→ **Dataset content**:
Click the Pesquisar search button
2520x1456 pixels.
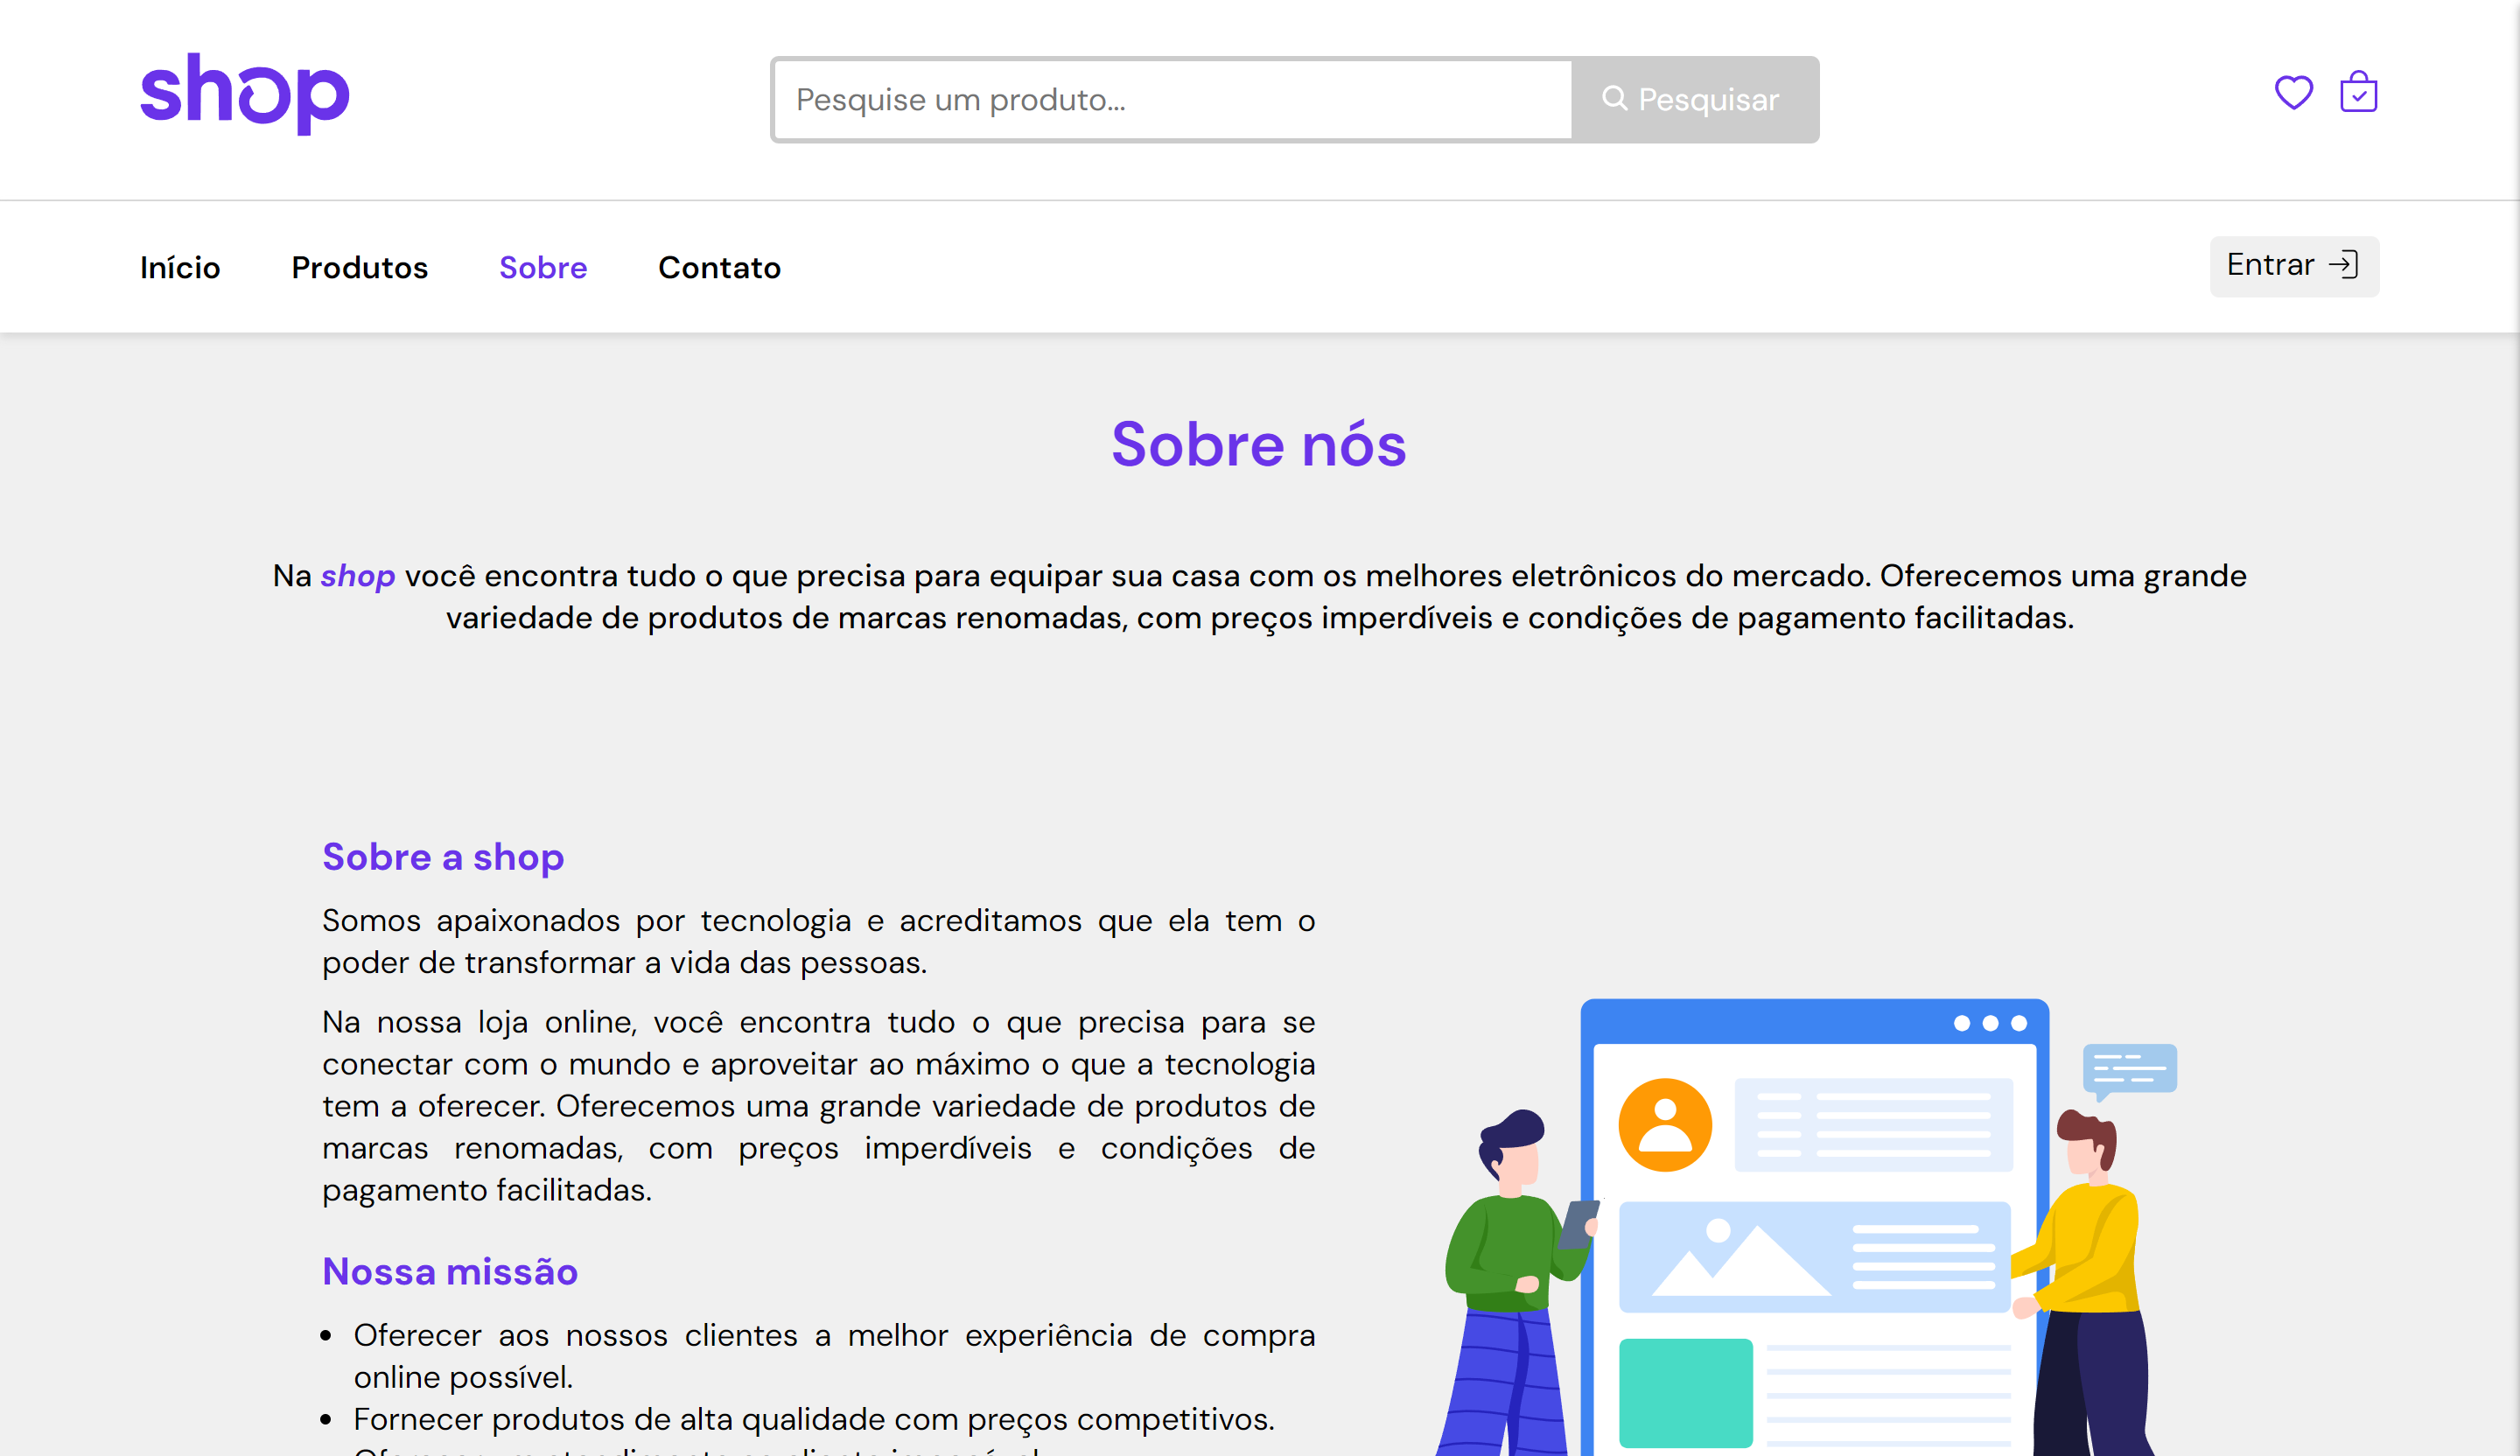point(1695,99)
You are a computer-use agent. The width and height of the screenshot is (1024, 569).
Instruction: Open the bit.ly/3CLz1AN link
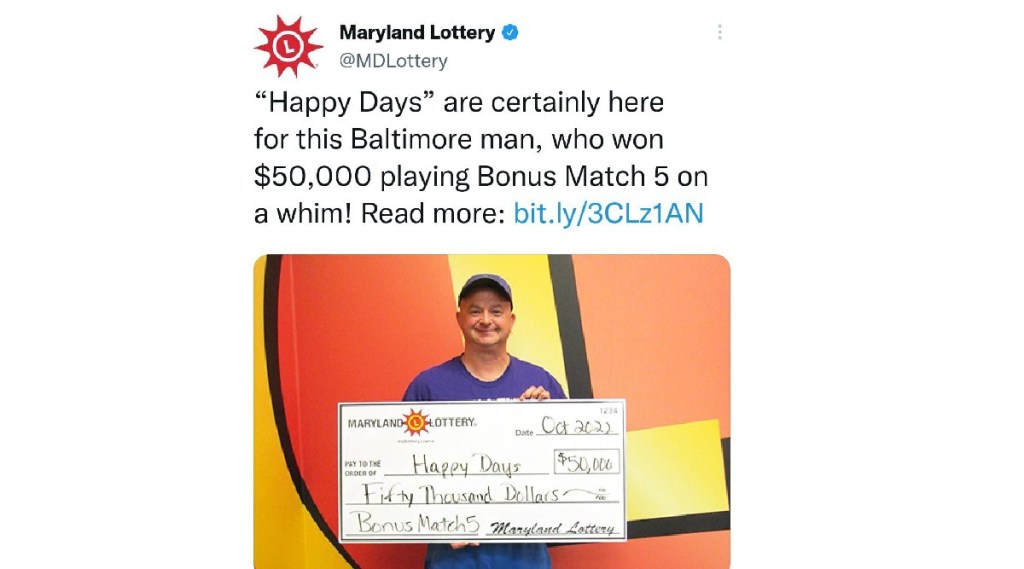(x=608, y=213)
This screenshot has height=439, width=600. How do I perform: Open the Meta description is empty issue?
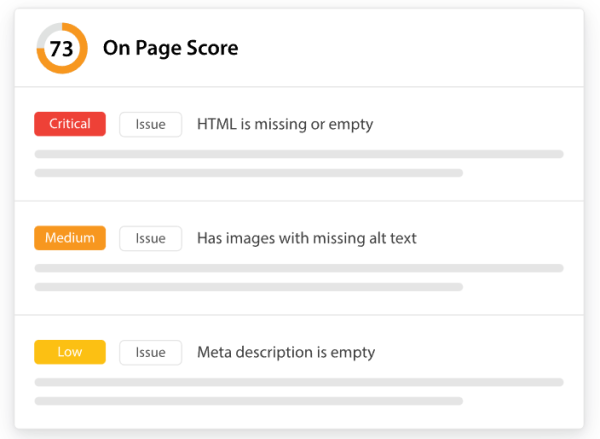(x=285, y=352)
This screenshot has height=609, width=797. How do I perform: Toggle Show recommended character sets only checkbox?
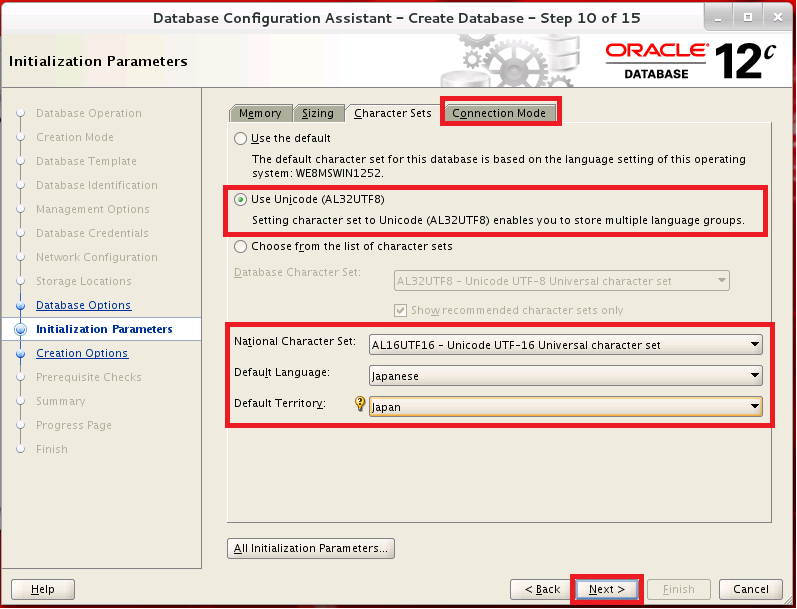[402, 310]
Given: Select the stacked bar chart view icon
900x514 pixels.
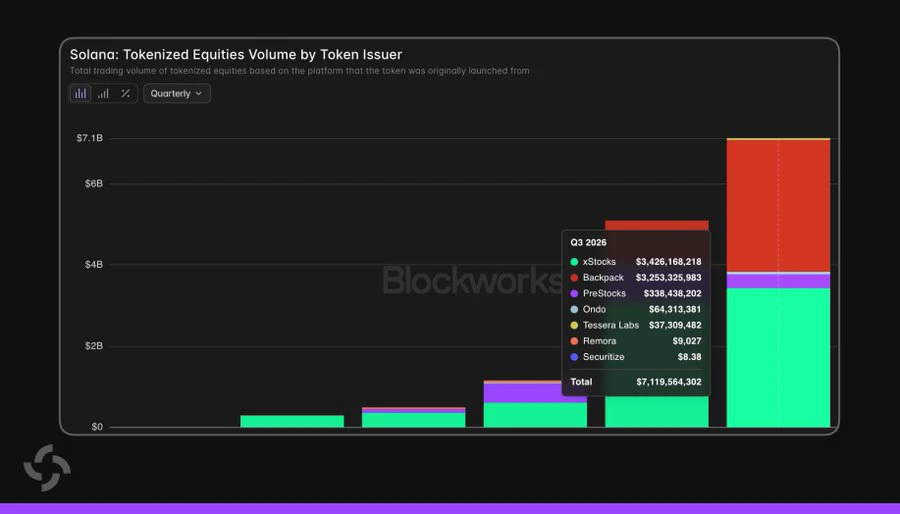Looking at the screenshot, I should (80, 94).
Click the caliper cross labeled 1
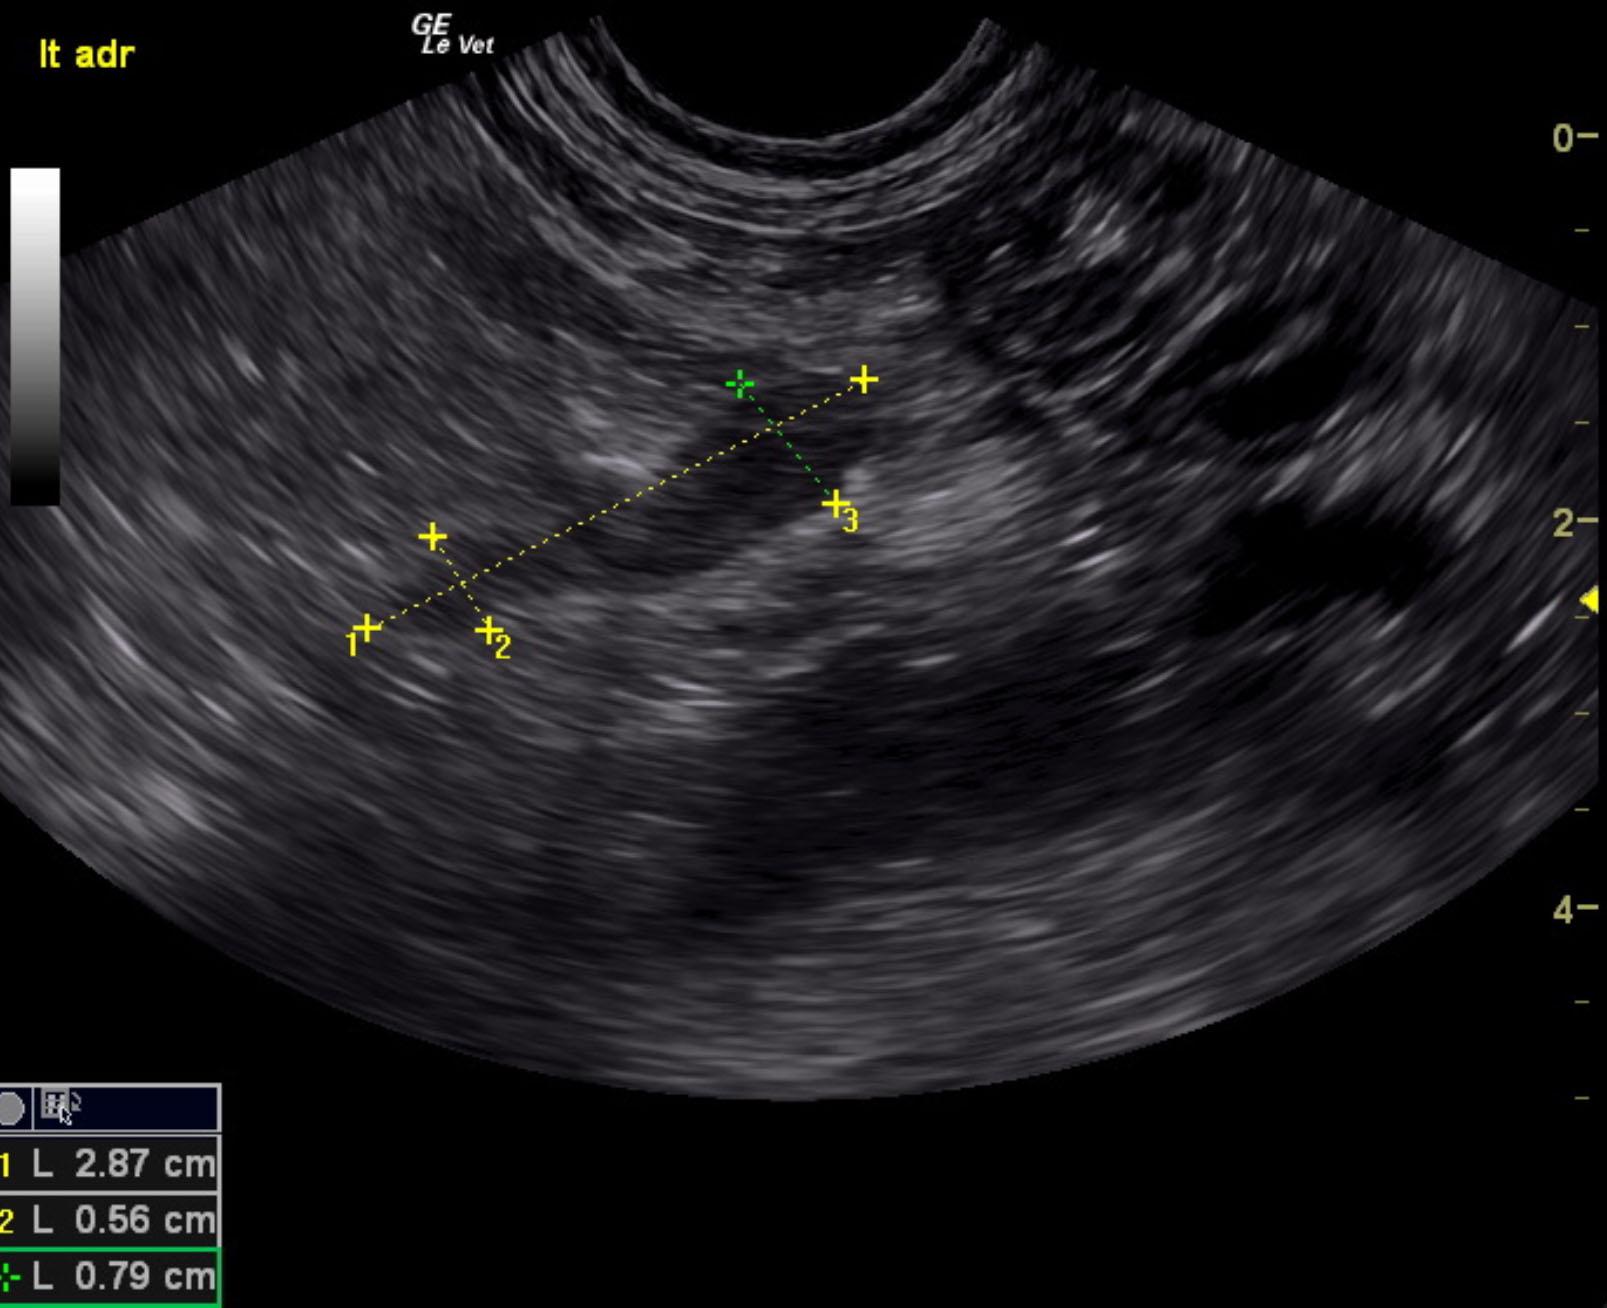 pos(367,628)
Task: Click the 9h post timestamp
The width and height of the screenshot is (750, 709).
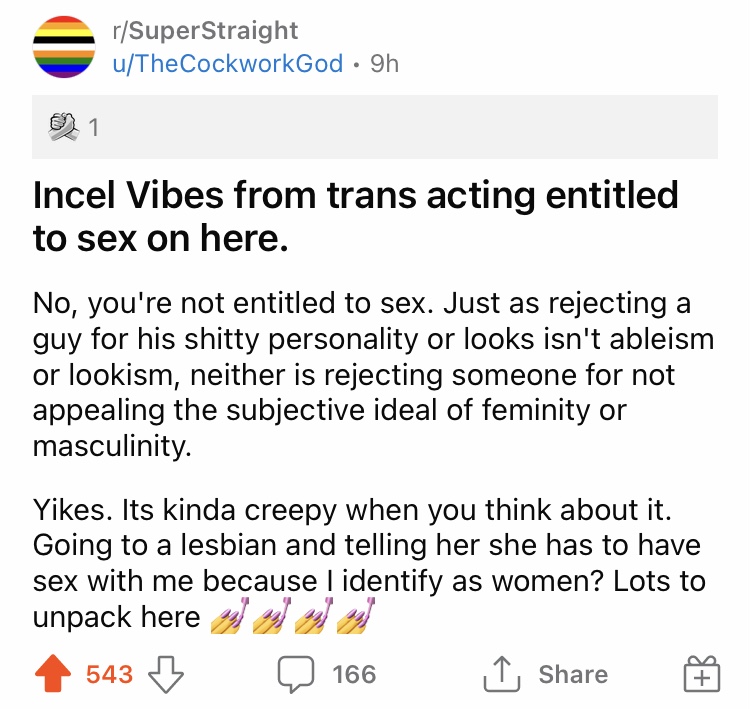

→ **What you will do**:
Your task is to give again, unchanged, the lines from the line that contains "Instruction: Open the bit.ly/3CLz1AN link" to the end of the records. Include both end lines but no pictures.

→ **Expected output**:
Instruction: Open the bit.ly/3CLz1AN link
(x=608, y=213)
This screenshot has height=439, width=600. How do I perform: Open the Meta description is empty issue?
(x=285, y=352)
This screenshot has height=609, width=797. How do I perform: Toggle Show recommended character sets only checkbox?
[402, 310]
Given: Select the stacked bar chart view icon
900x514 pixels.
Looking at the screenshot, I should (80, 94).
Click the caliper cross labeled 1
 pos(367,628)
Task: Click the 9h post timestamp
The width and height of the screenshot is (750, 709).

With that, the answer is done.